Of my writing he said, 'I see. It is like the camomile - the more it is trodden on the faster it grows.'
Ellen Carstairs is born to write. Orphaned at an early age, she and her brother are brought up in her aunt's evangelical and 'douce' Glasgow household at the turn of the century. Written in epistolary form, The Camomile, a semi-autobiographical novel, was first published in 1922. It records the mind of the aspiring female artist who struggles to carve out writing space when pressure is laid on her enlightened self to bow to more acceptable ideological patterns. Encouraged by the erudite and esoteric 'Don John', and also by her eccentric friend and English teacher, Ellen begins to break into the world of print. On becoming engaged however to a young doctor whose 'shoulders blot out the rest of the world', Ellen discovers that her fascination with the creative life is incompatible with the conventional trajectory mapped out for her. 'In how much am I to be myself, in how much assume a role laid down by him?' she questions. The answer comes to her as she is on the brink of marriage.
Catherine Roxburgh Carswell (née Macfarlane) was a Scottish author, biographer and journalist, and a contributor to the Scottish Renaissance. Her work is considered an integral part of Scottish women's writing of the early 20th century.

Extracted data |
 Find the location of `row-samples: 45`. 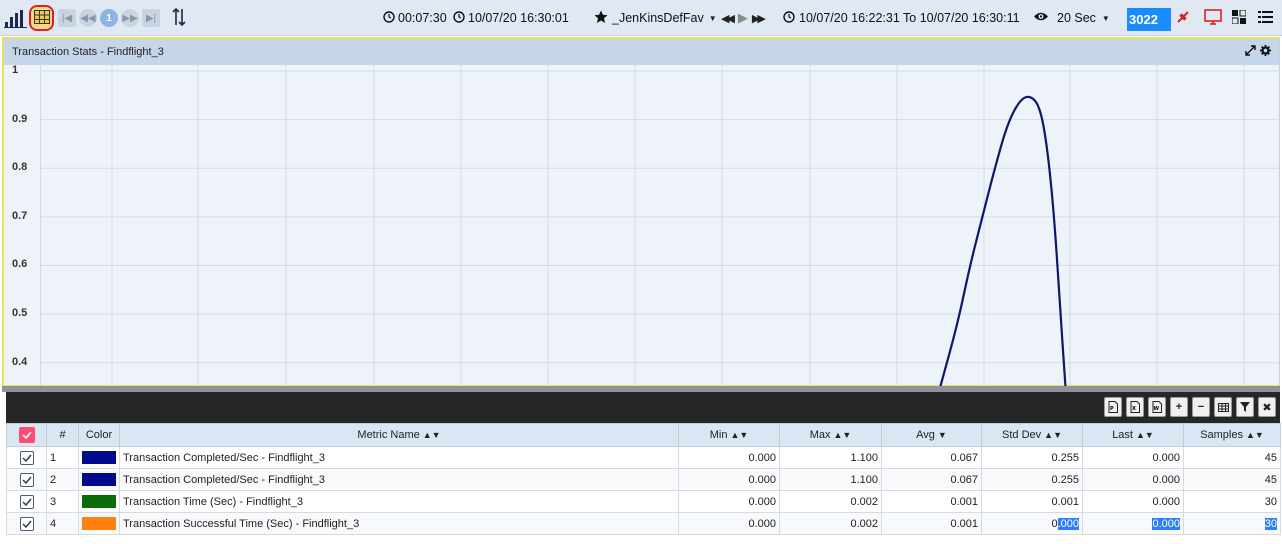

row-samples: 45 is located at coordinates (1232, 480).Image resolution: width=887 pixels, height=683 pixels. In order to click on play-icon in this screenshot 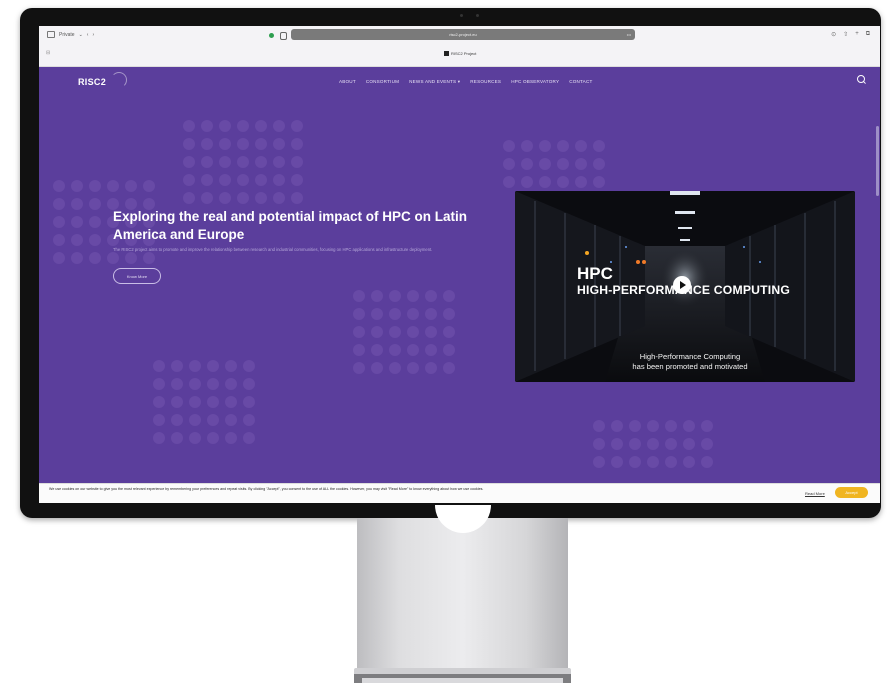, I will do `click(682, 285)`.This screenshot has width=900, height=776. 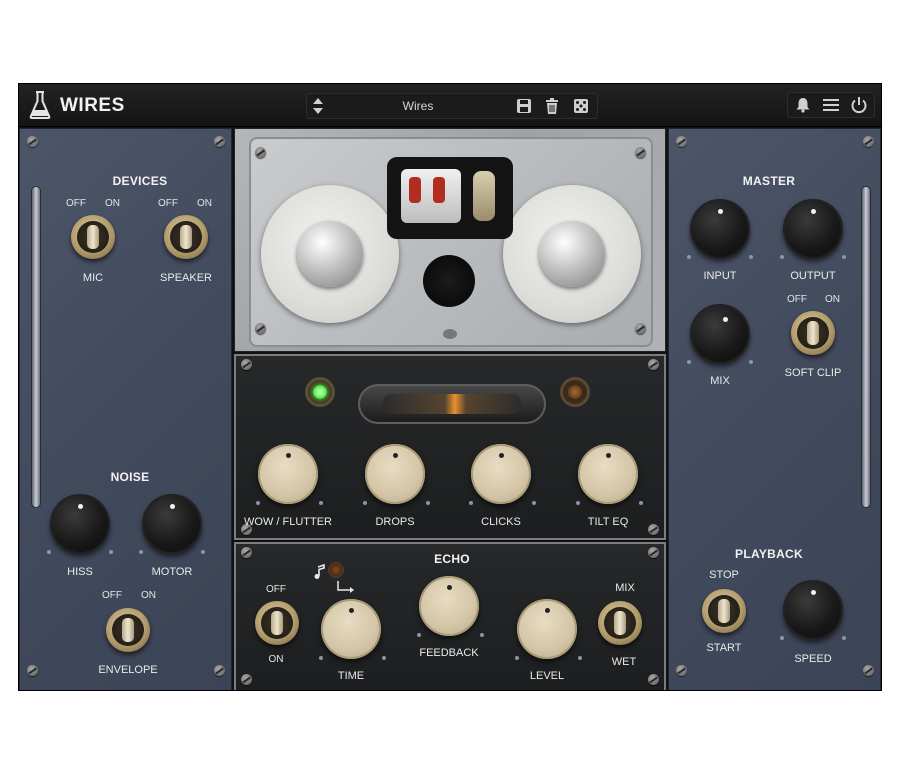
...
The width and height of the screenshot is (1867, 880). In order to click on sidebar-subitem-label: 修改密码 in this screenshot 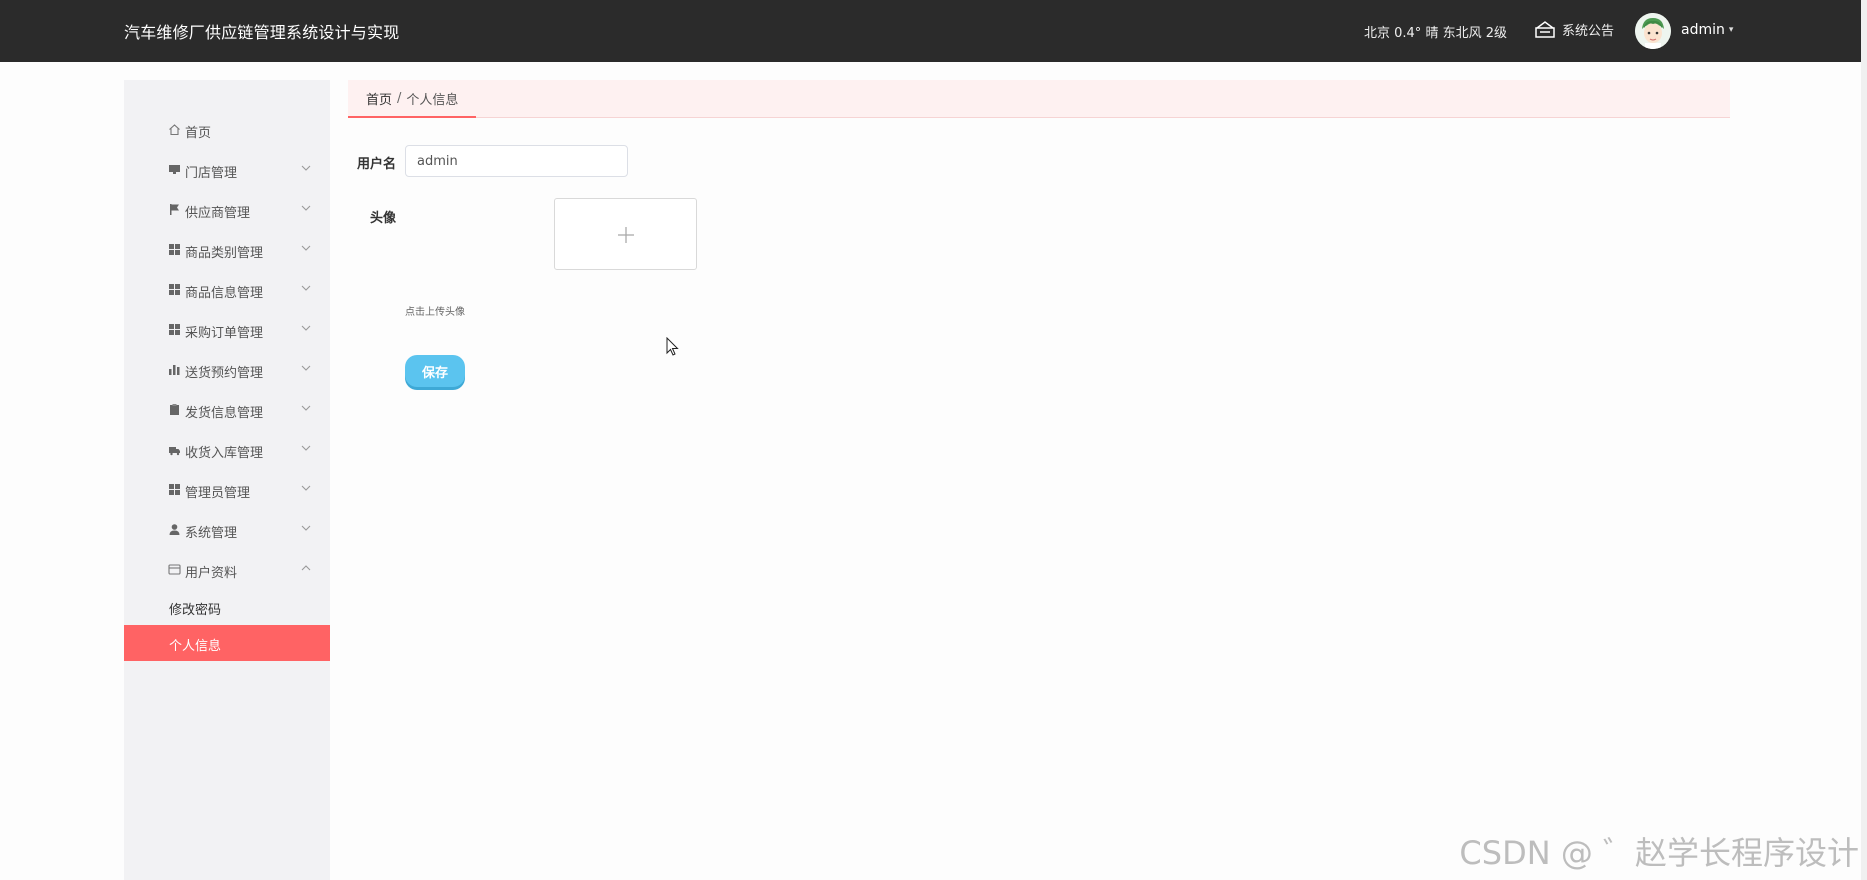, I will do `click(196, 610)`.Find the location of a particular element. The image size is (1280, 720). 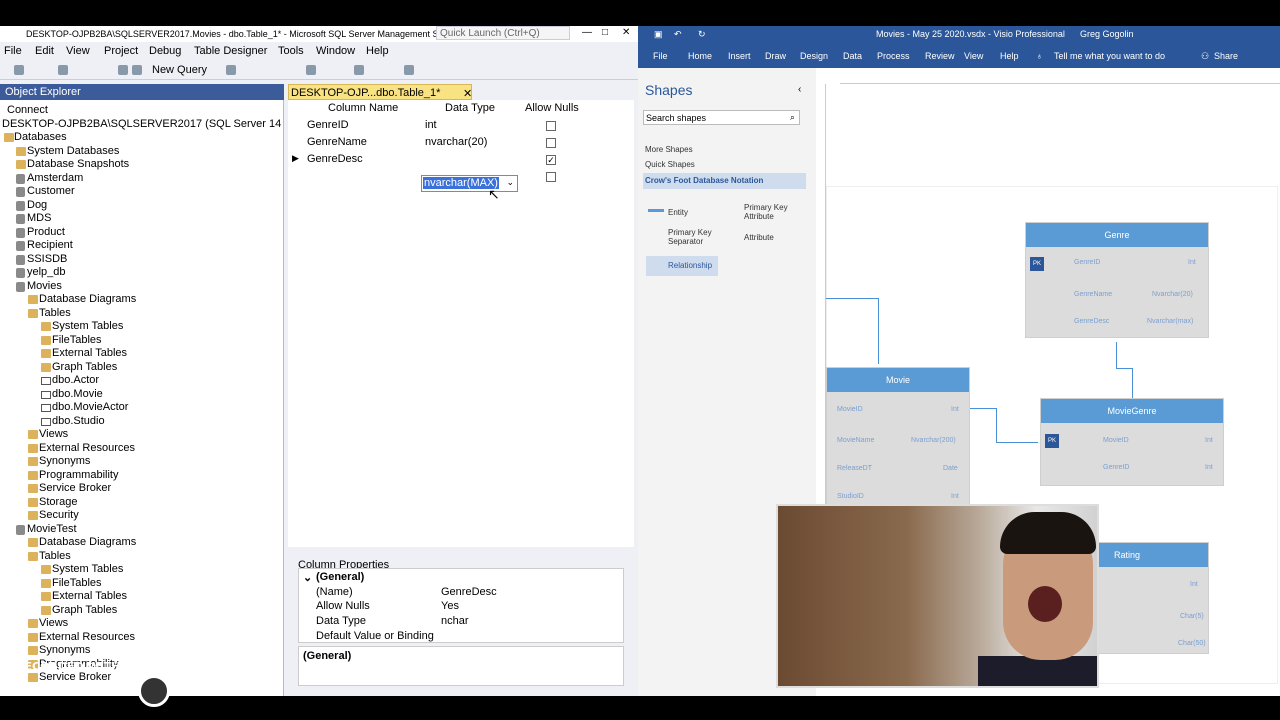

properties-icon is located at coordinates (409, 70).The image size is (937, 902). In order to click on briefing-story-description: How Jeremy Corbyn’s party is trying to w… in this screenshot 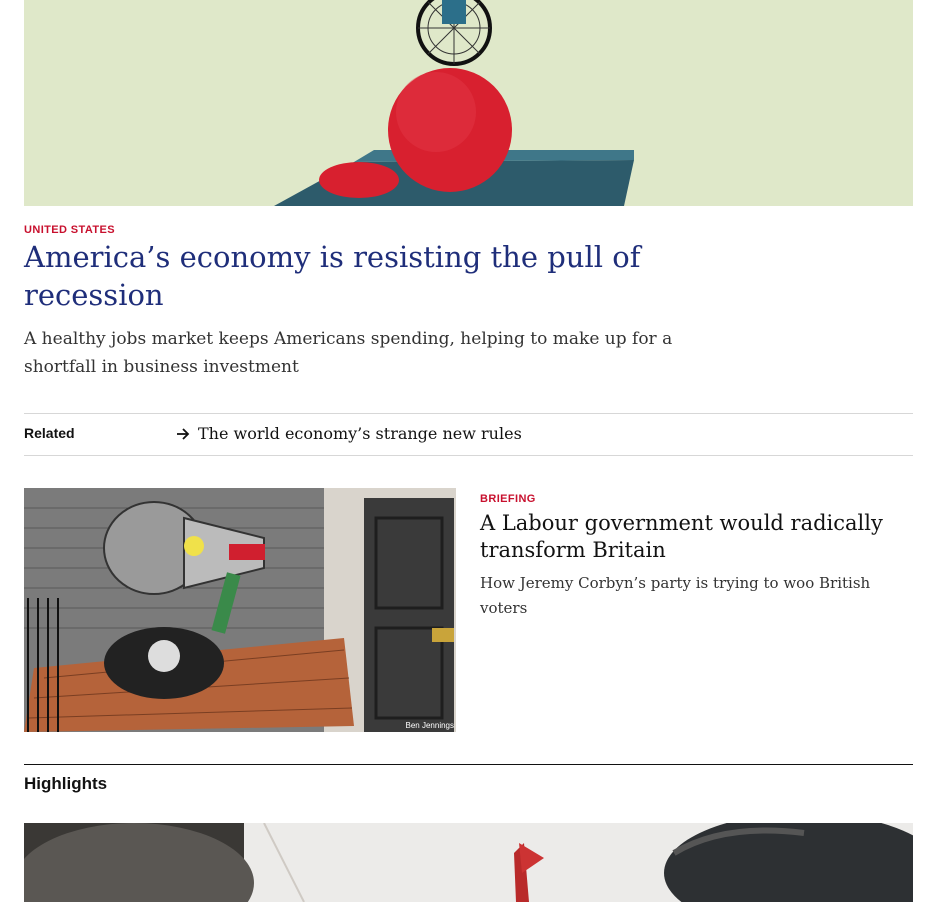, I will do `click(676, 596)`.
---
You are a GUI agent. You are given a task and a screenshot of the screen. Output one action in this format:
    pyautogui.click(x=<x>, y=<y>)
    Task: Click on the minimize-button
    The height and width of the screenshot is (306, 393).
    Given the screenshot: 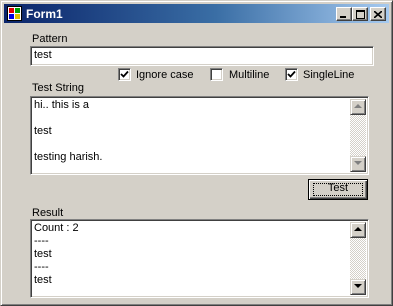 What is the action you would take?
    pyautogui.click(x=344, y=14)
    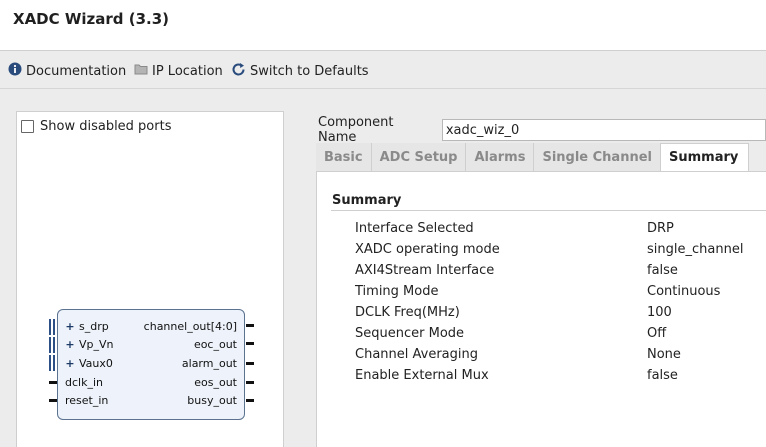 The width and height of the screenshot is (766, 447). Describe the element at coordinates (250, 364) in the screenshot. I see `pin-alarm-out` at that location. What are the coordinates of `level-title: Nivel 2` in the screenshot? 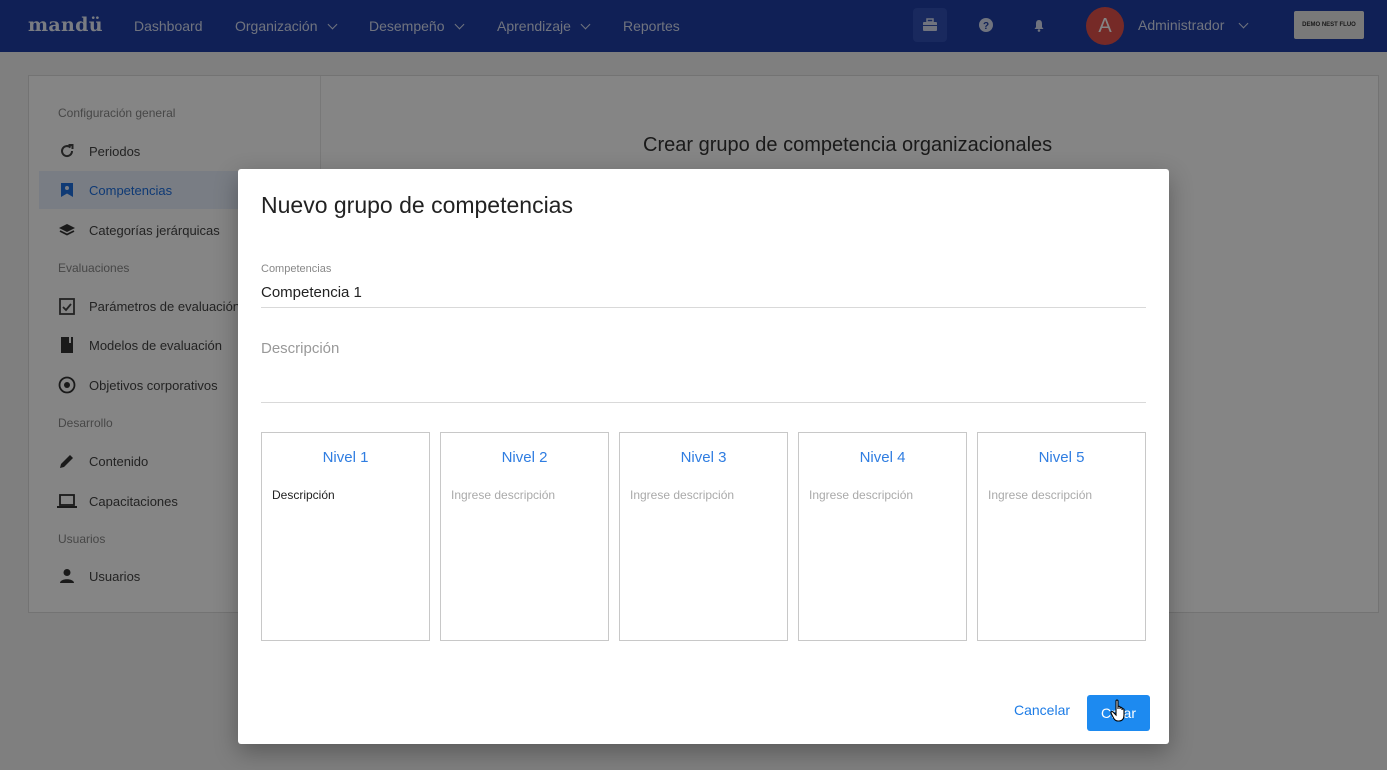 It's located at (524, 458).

Prompt 1 | Translate this sentence from the description of The Camomile above into French: "Written in epistolary form, The Camomile, a semi-autobiographical novel, was first published in 1922."
Prompt 2 | Extract the part of the description of The Camomile above between "Catherine Roxburgh Carswell" and "early 20th century.", inclusive.
Prompt 3 |
Answer these questions from the description of The Camomile above:
(a) In which city is Ellen's aunt's household?
(b) In what year was The Camomile first published?
(c) What was Catherine Roxburgh Carswell's maiden name?

Your solution 1 | Écrit sous forme épistolaire, The Camomile, roman semi-autobiographique, a été publié pour la première fois en 1922.

Your solution 2 |
Catherine Roxburgh Carswell (née Macfarlane) was a Scottish author, biographer and journalist, and a contributor to the Scottish Renaissance. Her work is considered an integral part of Scottish women's writing of the early 20th century.

Your solution 3 |
(a) Glasgow
(b) 1922
(c) Macfarlane